Proposed date: JTM
Connection: In person
Suggested audience: @gpdf @fritzm @ktl NCSA? who else cares?
I’d like to start a discussion about provenance. In particular I am interested in:
-
Describing SQuaRE’s requirements for job-level provenance (explanation below)
-
Establish whether DM has already planned this type of capability (eg. through the SLAC provenance work package)
-
If not, discuss potential solutions/way forward.
In our verification workflows (eg. those implemented by SQuaSH) we calculate metrics (not just KPMs, but arbitrary characterisations of performance). However in consuming those metrics (eg. in creating regression plots, excursion alerts etc) we group those metrics by certain common meaningful characteristics. For example, was this AM1 metric calculated with the testdata_hsc dataset or the testdata_chft dataset? Was it r band only, or all bands? Ultimately we want to compare like-with-like, so we need a definition of “like”.
In our context, establishing “like” is done with what we are calling the “provenance” of the metric. In the supertask/activator paradigm, for those familiar with that, the “provenance” is generally things the activator knows as opposed to things the supertask knows - what data (butler repo, whatever) was I run on? On what OS? What was the configuration passed in? Etc.
Typically in astronomy we think of provenance as the ancestry of, say, a data file (what individual exposures contributed to this mosaic? What was the version of the mosaic software that produced it? But in our case, the provenance of the metric is really the provenance of the “job” (whether a Jenkins job now or a production workflow system job ultimately). Not only can each job potentially generally metrics with different provenance, but even in cases where the provenance is the same, we track metrics versus time by tracking by job (this is the essence of a regression plot - here’s the number from this job, here’s the number from yesterday’s job, here’s the number from the day before yesterday’s job, etc etc)
Moreover, unlike situations where provenance information is largely forensic (and so does not necessarily justify tooling to access it), for this job-related provenance we need an API to interact with it as part of the normal operation of the verification system. Hey, I just calculated this metric, do I group it with the “AM1 from cfht data” bucket, or the “AM1 from hsc data” bucket? Oh it’s provenance is testdata_cfht, so “AM1 from cfht data it is”.

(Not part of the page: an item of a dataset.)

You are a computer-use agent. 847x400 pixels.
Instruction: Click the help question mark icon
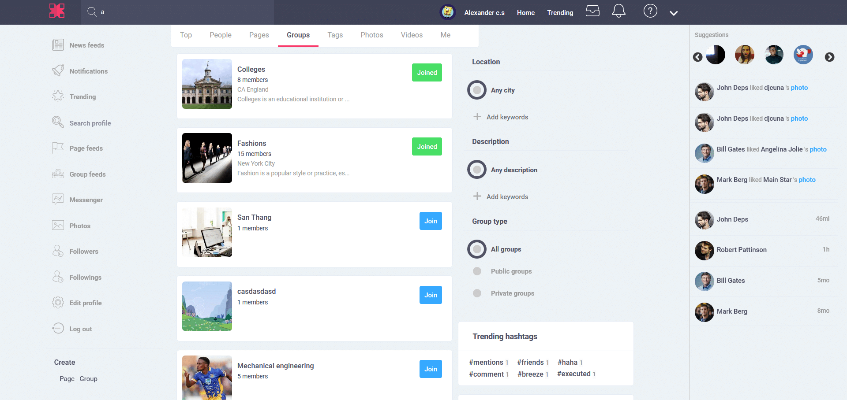click(650, 11)
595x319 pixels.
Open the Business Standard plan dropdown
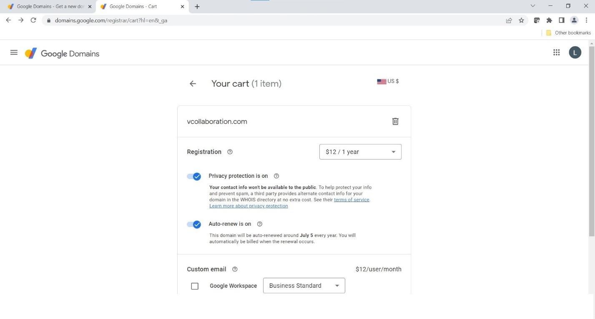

As with other aspects of SQuaSH, we initially assumed that we would be writing a cheap shim and throwing it away later for a planned production system. Today @fritzm and I had a very useful discussion (thanks!) in which we reviewed some of the current plan for the provenance capability planned for development at SLAC (eg see Jacek’s provenance prototype). It is relatively clear that if Fritz was to act on that design literally (which, I hasten to add, he has not necessarily committed to), this would not fulfil my job-based provenance use cases, as it stands it is very catalogue-row oriented. Also, no general access (eg dax_) had been envisaged.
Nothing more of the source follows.